Ritrovata la voglia di vivere e affiancato da Saki, la ragazza per cui da sempre ha una cotta, anch’essa tra i prescelti a prendere il posto di Dio, Mirai sceglie di usare il proprio potere a servizio del bene, di essere retto, di aiutare i più bisognosi e di cercare di regalare la felicità a tutti coloro che ama.

Nella lunga corsa per diventare il nuovo Dio, Mirai affronta numerose battaglie e si circonda di amici, alleati, opportunisti e letali nemici.

Platinum End e Death Note a confronto

Già a partire dal tratto di Obata, sono numerose le similitudini con Death Note: gli angeli di Platinum End richiamano in un certo senso gli dei della morte, e la lotta dei prescelti, fatta di ragionamenti e deduzioni più che di battaglie e di scontri fisici, ricorda, in parte la partita giocata da Light e Elle (e successivamente Near e Mello) nella prima obera di Ōba.

Il confronto risulta, quindi, inevitabile. Ed è proprio nel paragone col suo illustre predecessore che Platinum End ne esce sconfitto.

Tanto simile nell’aspetto a Light Yagami, quanto distante da lui nel carattere, Mirai non riesce a brillare come i personaggi del primo manga del duo Ōba-Obata. Kira, così come lo stoico Elle, era capace di catalizzare l’attenzione del lettore con carisma, fascino e intelligenza. Non importava che fosse pericoloso, violento, subdolo e manipolatore: chiunque rimaneva estasiato dal protagonista fin dalle prime pagine del manga.

Purtroppo non accade lo stesso con Mirai, che rimane sempre vittima degli eventi, che non riesce a spiccare sugli altri personaggi e che appare privo di qualsiasi appeal incapace, com’è di reagire, prendere in mano le redini della situazione o risultare credibile nelle vesti di leader dei candidati.

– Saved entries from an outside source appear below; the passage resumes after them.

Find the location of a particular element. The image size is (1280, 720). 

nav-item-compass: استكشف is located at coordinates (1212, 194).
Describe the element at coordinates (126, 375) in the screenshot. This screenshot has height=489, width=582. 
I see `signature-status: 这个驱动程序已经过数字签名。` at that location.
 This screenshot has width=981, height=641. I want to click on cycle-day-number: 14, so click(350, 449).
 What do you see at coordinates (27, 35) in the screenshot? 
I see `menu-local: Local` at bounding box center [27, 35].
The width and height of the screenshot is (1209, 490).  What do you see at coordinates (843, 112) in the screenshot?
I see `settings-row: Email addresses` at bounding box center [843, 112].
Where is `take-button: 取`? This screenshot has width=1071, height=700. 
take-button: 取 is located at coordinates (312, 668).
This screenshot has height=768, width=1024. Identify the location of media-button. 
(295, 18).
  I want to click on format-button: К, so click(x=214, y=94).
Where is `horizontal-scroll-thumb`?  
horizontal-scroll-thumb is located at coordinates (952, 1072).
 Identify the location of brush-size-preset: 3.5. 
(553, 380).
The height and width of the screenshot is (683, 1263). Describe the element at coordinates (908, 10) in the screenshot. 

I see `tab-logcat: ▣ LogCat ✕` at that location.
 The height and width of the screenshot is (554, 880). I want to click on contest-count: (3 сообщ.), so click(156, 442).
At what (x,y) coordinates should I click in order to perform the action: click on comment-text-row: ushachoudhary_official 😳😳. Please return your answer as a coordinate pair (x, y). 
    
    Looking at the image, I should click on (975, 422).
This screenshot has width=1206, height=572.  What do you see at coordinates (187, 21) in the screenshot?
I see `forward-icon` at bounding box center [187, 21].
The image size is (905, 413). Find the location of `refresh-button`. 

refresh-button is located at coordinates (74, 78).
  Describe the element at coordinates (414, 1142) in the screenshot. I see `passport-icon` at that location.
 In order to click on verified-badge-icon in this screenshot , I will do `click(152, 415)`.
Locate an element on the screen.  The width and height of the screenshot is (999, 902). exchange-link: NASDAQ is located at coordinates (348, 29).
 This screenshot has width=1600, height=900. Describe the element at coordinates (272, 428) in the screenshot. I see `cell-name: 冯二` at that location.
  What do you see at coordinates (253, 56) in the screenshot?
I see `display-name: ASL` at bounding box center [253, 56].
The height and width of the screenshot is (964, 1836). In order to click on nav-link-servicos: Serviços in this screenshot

Un’idea interessante mal sviluppata

Nonostante la mitologia di Platinum End fosse ricca di spunti interessanti e l’opera nella sua interezza avesse tutte le potenzialità per diventare un successo, il manga di Tsugumi Ōba e Takeshi Obata, edito in Italia da Planet Manga, non riesce a trovare una propria identità e a essere del tutto convincente.

Da una parte troppo simile a Death Note, dall’altro troppo superficiale nello sviluppo psicologico dei protagonisti, che si riprendono con fin troppa facilità dai loro tentativi di suicidio, Platinum End non risulta un esperimento riuscito, non lascia il segno e non riesce mai, neanche nei suoi capitoli migliori, a essere coinvolgente come altri manga dello stesso genere.

VOTO6 / 10

L'interessante storia di un ragazzo alla ricerca della felicità non riesce a catturare l'attenzione come Death Note aveva fatto in precedenza. Peccato!